Бесспорно, Павлов был весь соткан из того лучшего, что может принести революция. Справедливость – прежде всего. Поэтому он презирал низкопоклонство перед вышестоящими и, говоря всё тем же языком Пушкина, милость к падшим призывал. До Красноярска Василий Павлович работал первым секретарем Омского горкома комсомола. Знавший его в то время строитель Владимир Князюк рассказывал мне, что Павлов был любимцем молодежи, ему верили, считая совместную с ним работу за высокую для себя честь.

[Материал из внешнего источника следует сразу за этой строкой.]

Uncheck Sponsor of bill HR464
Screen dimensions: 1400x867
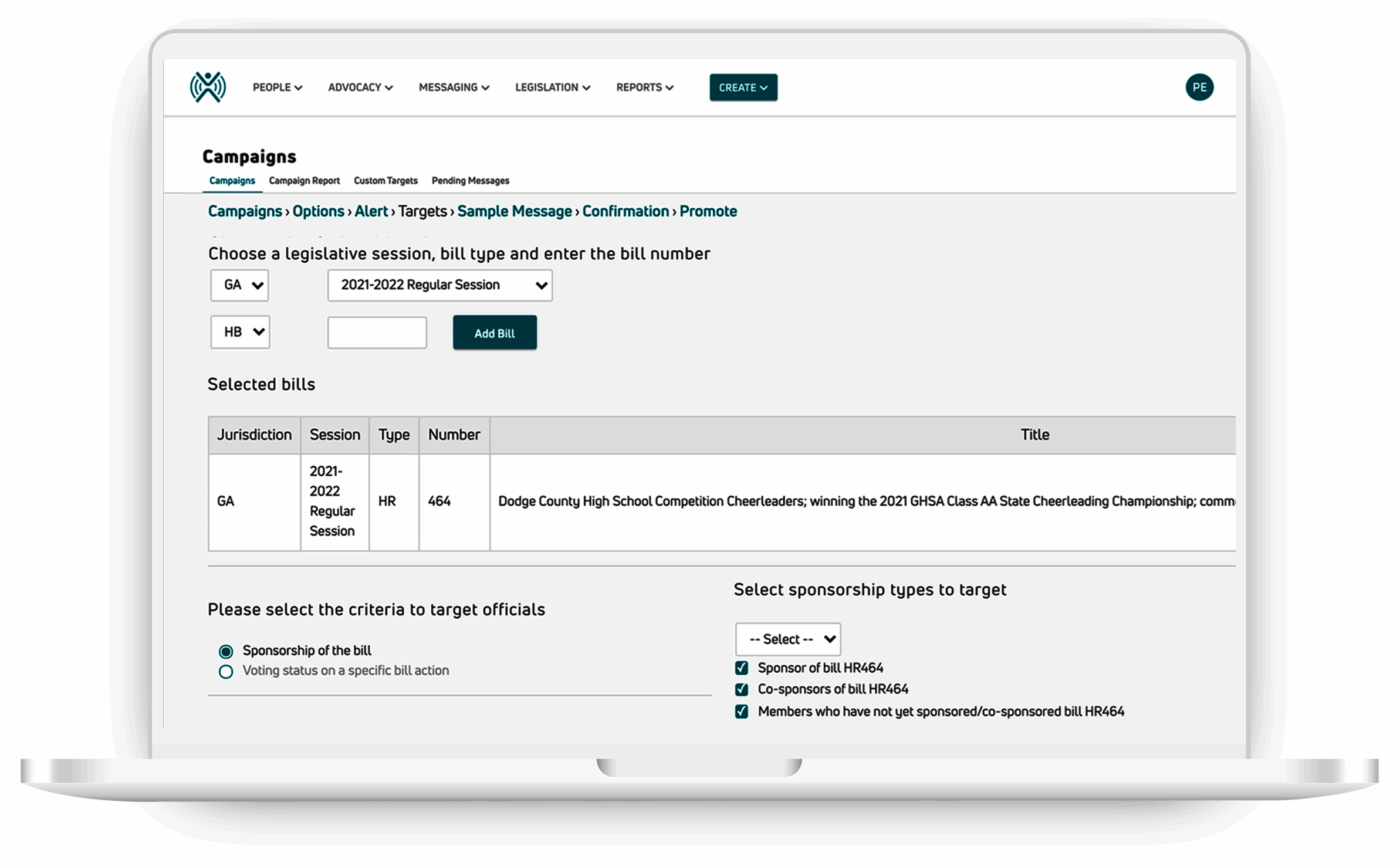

И как тут не вспомнишь выстраданные стихи Евгения Евтушенко:
Когда румяный комсомольский вождь
На нас, поэтов, кулаком грохочет
И хочет наши души мять, как воск,
И вылепить своё подобье хочет,
Его слова, Есенин, не страшны,
Но трудно быть от этого веселым.
И мне не хочется, поверь, задрав штаны,
Бежать вослед за этим комсомолом!
Это не о Павлове, а о ком-то другом, о его антиподе. А Павлов стал моим другом на всю жизнь. Мы часто встречались с ним, он нежно относился к моей семье. И то, что я говорю сейчас, не однажды было обсуждено в семейных беседах. По каким-то вопросам мы сходились во мнениях, по каким-то – нет. Уж слишком рисковал он тогдашним своим положением!
Более чем лесть, он не любил ханжество. А у нас оно процветало всегда и во всем. Склонные к этому пороку чиновники обычно существовали в двух измерениях: на людях они рядились в тогу порядочности, а тайком от людей совершали грязные поступки и даже преступления.
Если послушать речи партийцев на разного рода заседаниях, то из них выходило, что мы плохо жили по той причине, что председатель колхоза имя рек с похмелья шел не домой, а к доярке или скотнице и того хуже – к молодым сельским красавицам. Но эти же святоши сами не пропускали ни одной смазливой девицы, чтобы не затащить её к себе в постель.
Наш викинг боготворил красивых женщин. Но не всегда это высокое чувство встречало взаимность. Он страдал, и ни от кого не таясь, пил горькую. Когда его снимали с занимаемого поста, воспринял это, как должное. И тем больнее его ударило предательство человека, которого он неосторожно приблизил к себе. Это был редактор краевой газеты Дубков. После решения пленума крайкома партии Василий Павлович позвонил на квартиру к нему и услышал знакомый голос:
– Извините, но вы набрали не тот номер.
Он точно попал и в без того взорванное сердце, партийный журналист и ворошиловский стрелок, родной сын Черной вдовы.